----- Records for this task

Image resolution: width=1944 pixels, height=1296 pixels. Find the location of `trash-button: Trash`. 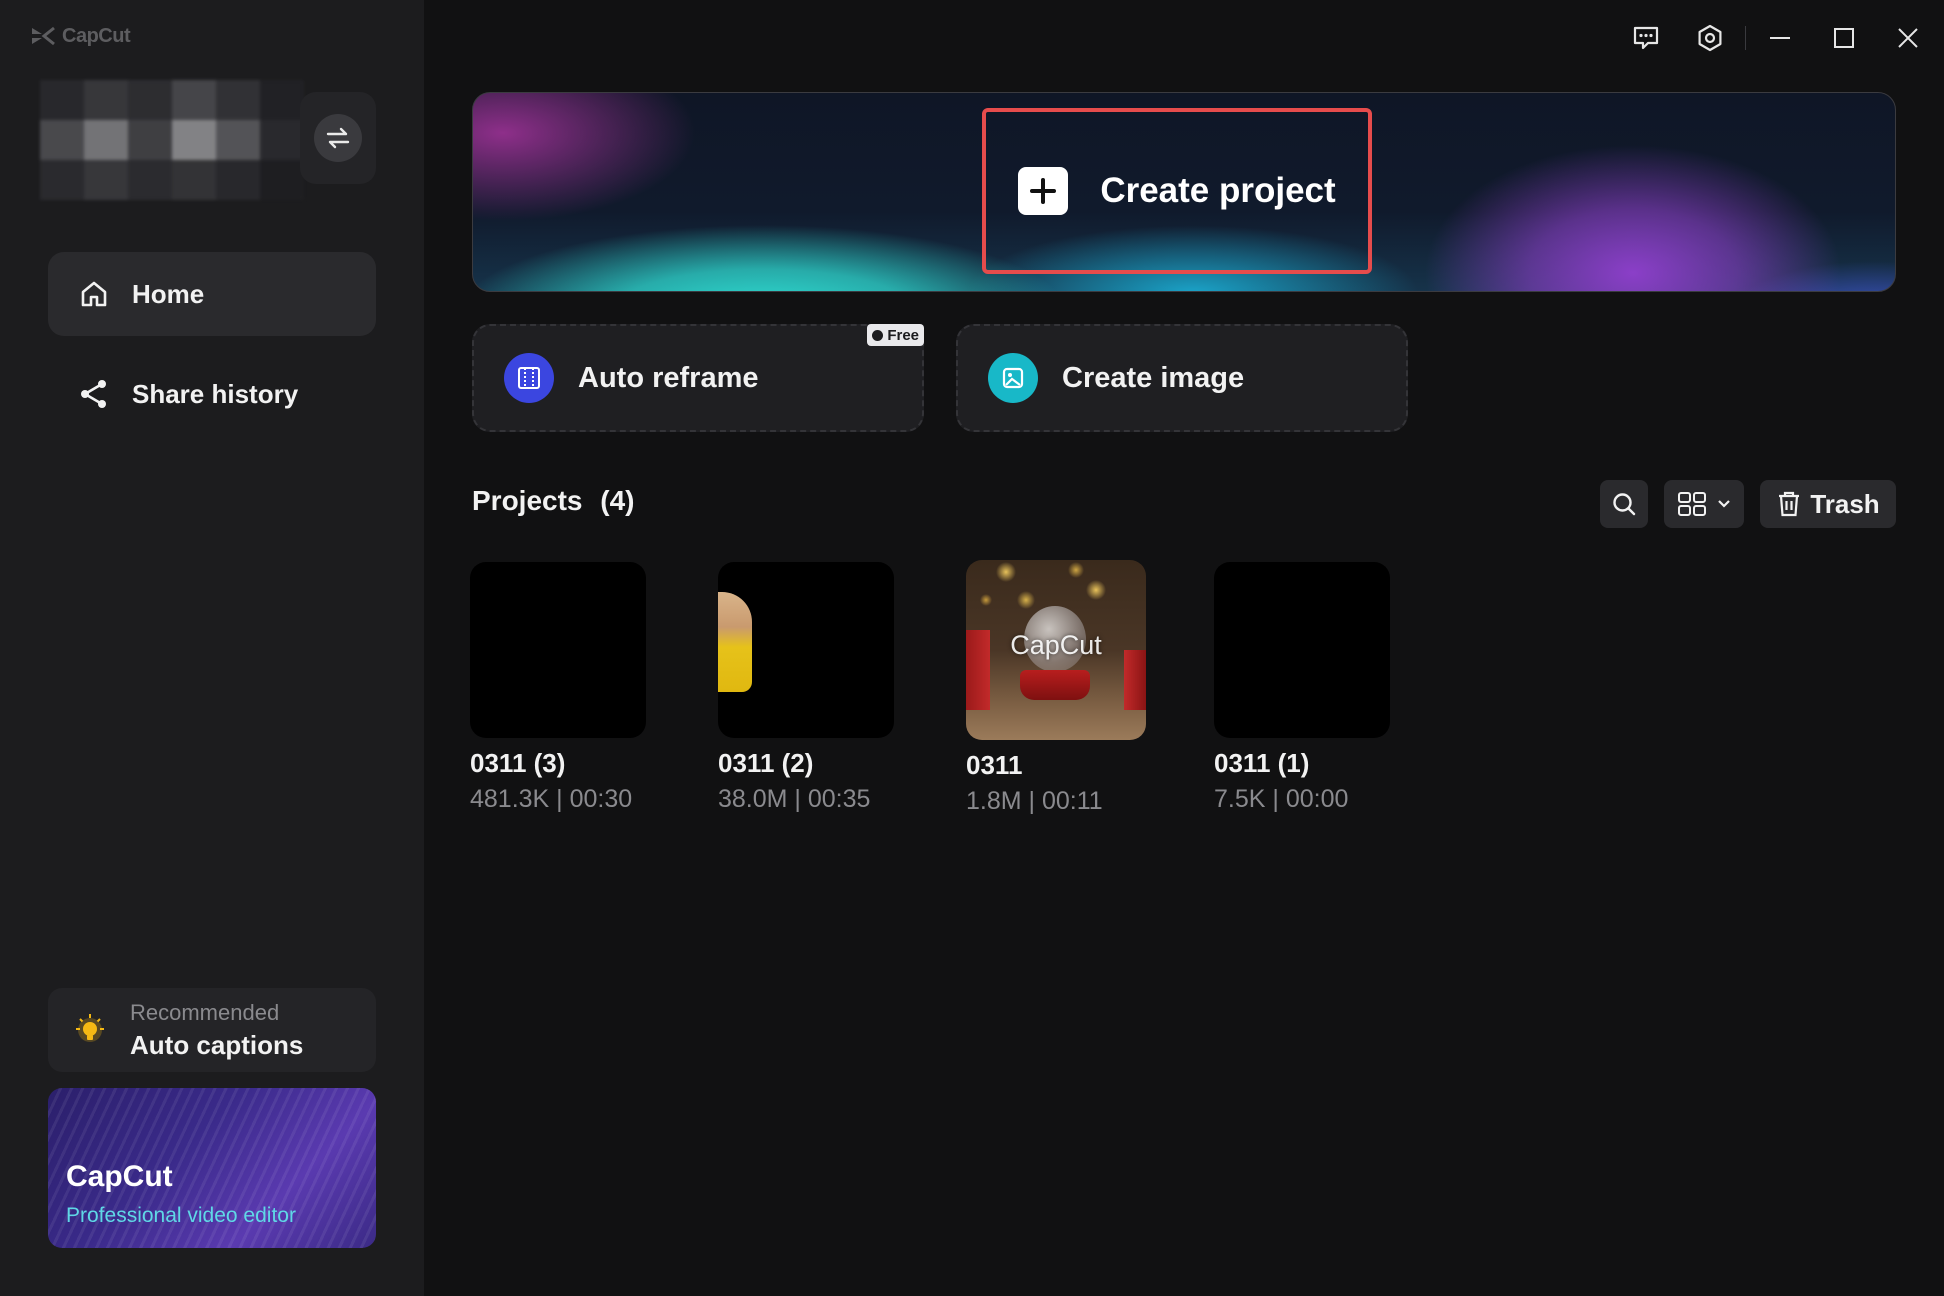

trash-button: Trash is located at coordinates (1828, 504).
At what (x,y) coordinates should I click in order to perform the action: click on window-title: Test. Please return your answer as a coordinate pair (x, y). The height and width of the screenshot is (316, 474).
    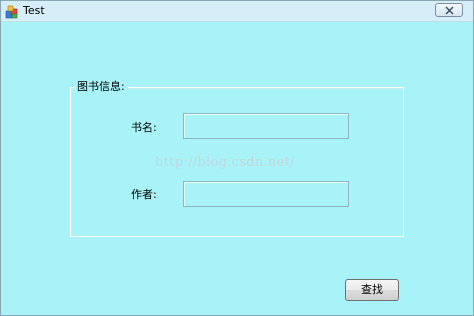
    Looking at the image, I should click on (34, 10).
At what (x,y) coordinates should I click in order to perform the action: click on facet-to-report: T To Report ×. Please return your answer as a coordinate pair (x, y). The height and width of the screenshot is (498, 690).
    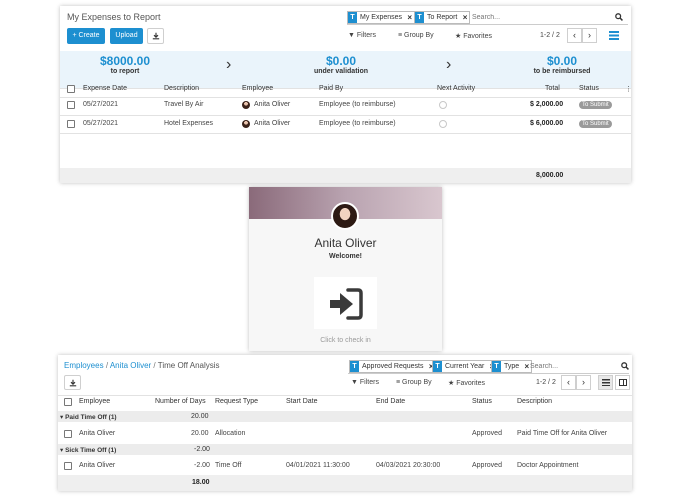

----------

**Task prompt:**
Turn all of the material above into a numbered list with one item per line. Skip blank lines and leave out the picture markers.

**Result of this task:**
1. Image resolution: width=1944 pixels, height=1296 pixels. Find the location of `trash-button: Trash`. 
2. trash-button: Trash is located at coordinates (1828, 504).
3. At what (x,y) coordinates should I click in order to perform the action: click on window-title: Test. Please return your answer as a coordinate pair (x, y). The height and width of the screenshot is (316, 474).
4.     Looking at the image, I should click on (34, 10).
5. At what (x,y) coordinates should I click in order to perform the action: click on facet-to-report: T To Report ×. Please return your answer as a coordinate pair (x, y). The height and width of the screenshot is (498, 690).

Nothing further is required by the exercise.